# PH PEN



## soggybongo (24 Aug 2018)

Hi guys, could someone please point me in the right direction. 
i will be flooding my tank next week and will be injecting co2 at a higher rate then slowly backing off once the plants have adjusted to being submerged. when the time comes to tuning my co2 in i want to get a good idea and create a ph profile. i already have a co2 drop checker and solution prepared to get me started but want a ph pen for dialing in.
where is the best place to buy one?

i have had a look on ebay and none of them come with calibration fluid


----------



## Iain Sutherland (24 Aug 2018)

The hanna ones are very good 

https://www.amazon.co.uk/Hanna-Inst...SX236_SY340_FMwebp_QL65&keywords=hanna+ph+pen

However cheaper ones will do the job for what you need if a little less accurate...

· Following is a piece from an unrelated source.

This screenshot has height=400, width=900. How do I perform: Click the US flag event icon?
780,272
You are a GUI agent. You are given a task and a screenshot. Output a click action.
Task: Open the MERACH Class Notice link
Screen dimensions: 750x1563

Sent from my SM-G950F using Tapatalk


----------



## soggybongo (24 Aug 2018)

looks like i'll be in the dog house for another weekend. I've just bought a hanna hi-9124
Just need the calibration fluid now. 
Don't know weather to go with hanna or a third party as massive difference in price between the two.


----------



## Zeus. (24 Aug 2018)

I use some pH buffer 7.0 and 4.0 which I already had for my Hanna pH probe, think the difference in what Hanna solutions are advise will make little to no difference for what we are using them for.


----------



## rebel (25 Aug 2018)

Just for beginners reading this.

These basics ones are more than enough for basic planted tank measurements.

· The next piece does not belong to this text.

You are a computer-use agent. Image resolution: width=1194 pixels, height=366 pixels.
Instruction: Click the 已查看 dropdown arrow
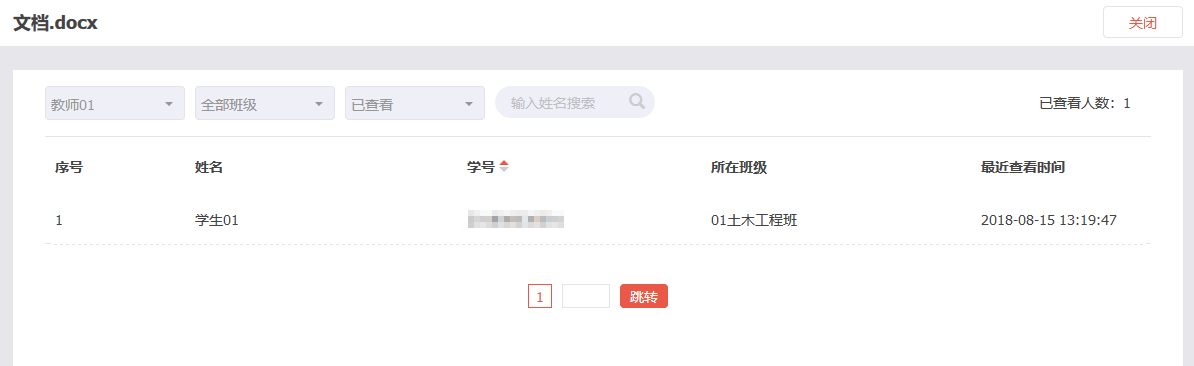pyautogui.click(x=469, y=103)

https://www.ebay.com.au/itm/Water-P...508965&hash=item1c8d00048f:g:hacAAOSw0fFZfvii


----------



## tiger15 (25 Aug 2018)

My pH pen looks identical except for the label, so it must come out of the same factory in China.  If your CO2 injection creates a lot of mist, the pH pen will indicate higher pH than liquid test kit because because the pen won't pick up the CO2 mist.


----------



## papa_c (25 Aug 2018)

I had a Hanna combo pen....from memory they don't use the standard 4.0 and 7.0 but 4.01 and 7.01. Whether this would make any difference not sure. Make sure you store the pen in storage solution...I didn't and had to replace the ph tip at a cost of £60 after 6 months.


----------



## soggybongo (25 Aug 2018)

Thanks. Ordered storage solution at the same time.


----------